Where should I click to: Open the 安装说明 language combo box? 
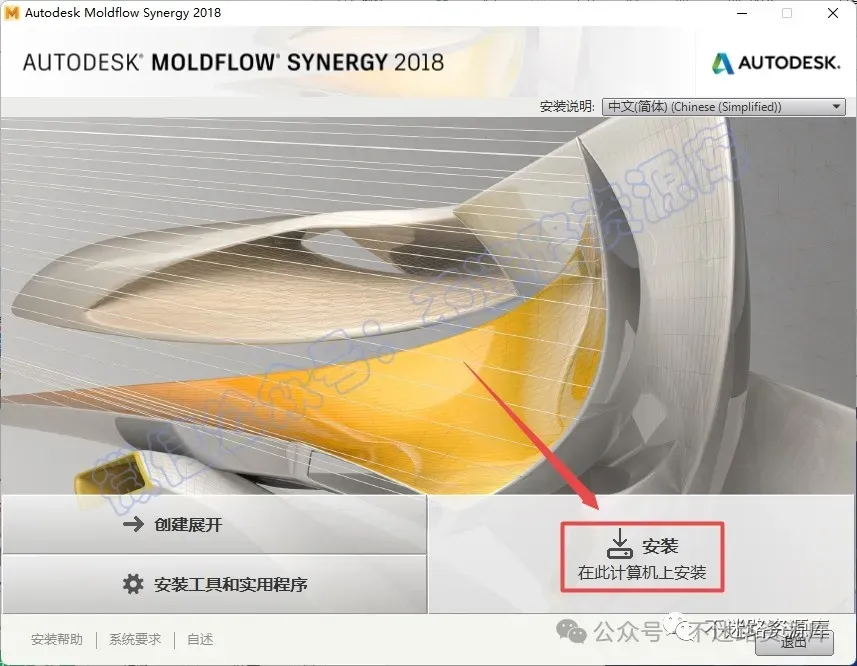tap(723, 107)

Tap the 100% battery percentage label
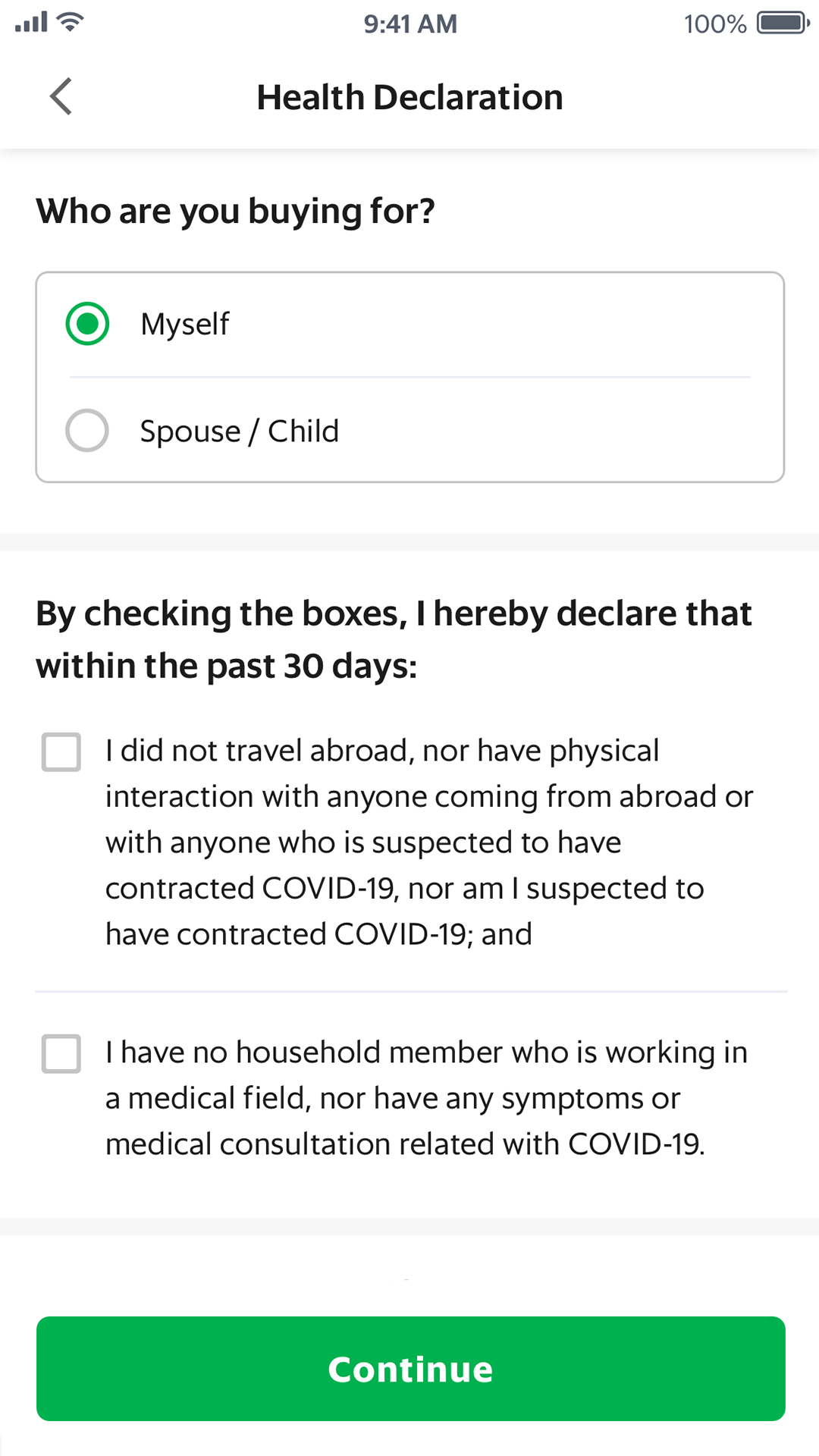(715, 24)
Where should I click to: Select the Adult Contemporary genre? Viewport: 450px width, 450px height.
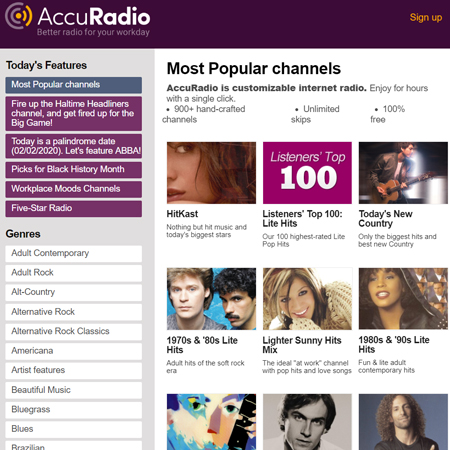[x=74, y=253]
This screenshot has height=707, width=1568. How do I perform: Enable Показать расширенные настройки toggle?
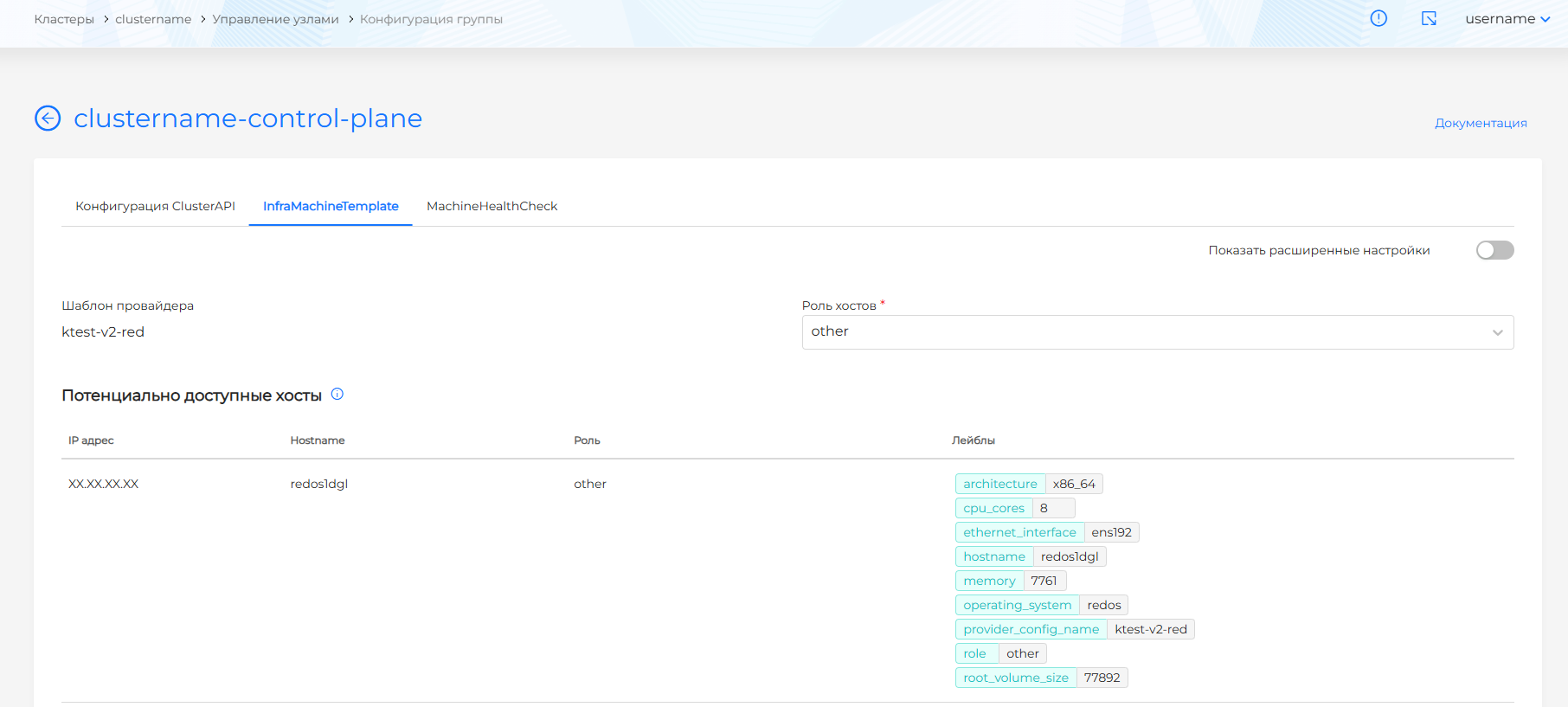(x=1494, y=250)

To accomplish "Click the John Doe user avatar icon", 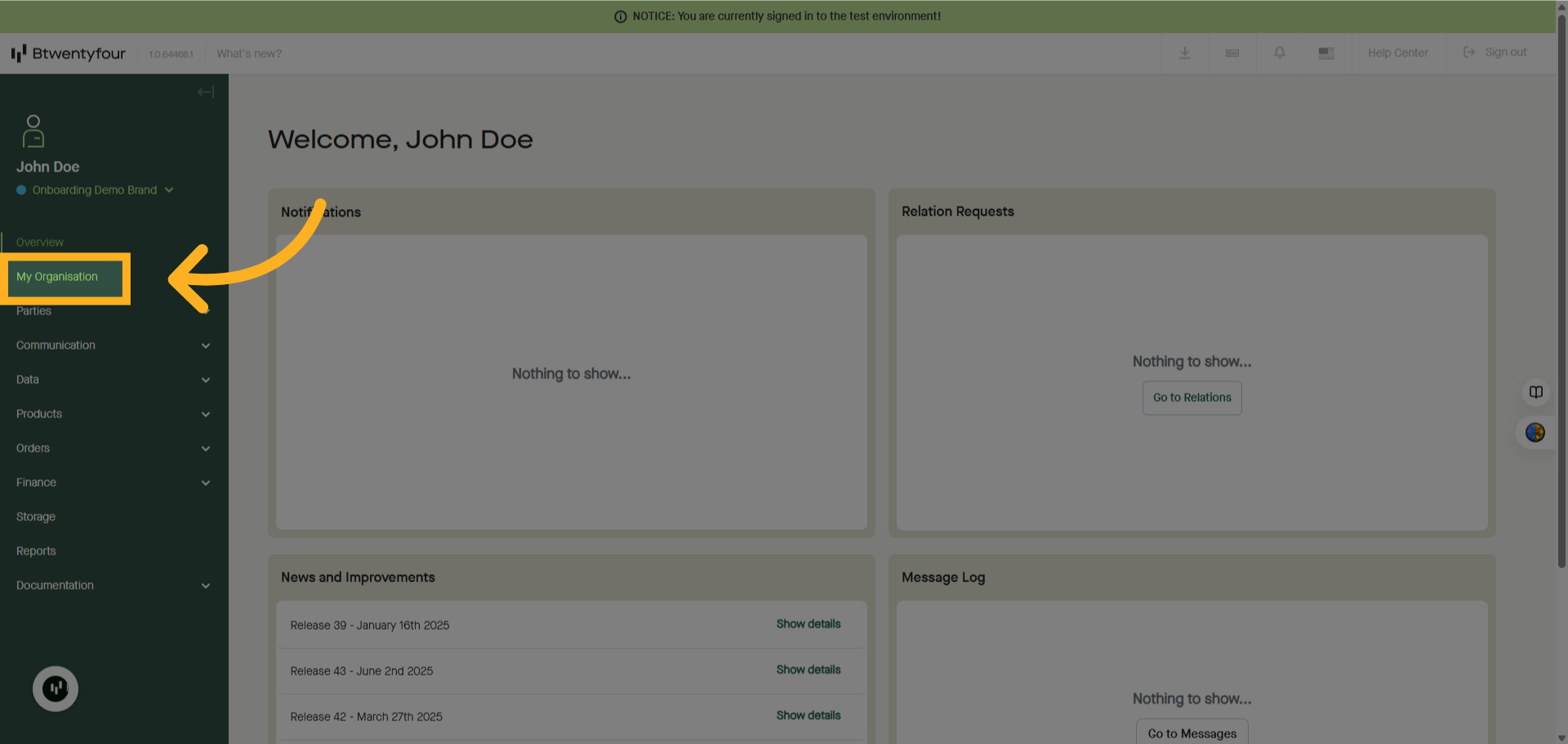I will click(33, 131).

------------------------------------

Gather every line above that contains the word "Where" and copy each one in full.

Where should I click to: Open the 安装说明 language combo box? 
Where should I click to: Select the Adult Contemporary genre? Viewport: 450px width, 450px height.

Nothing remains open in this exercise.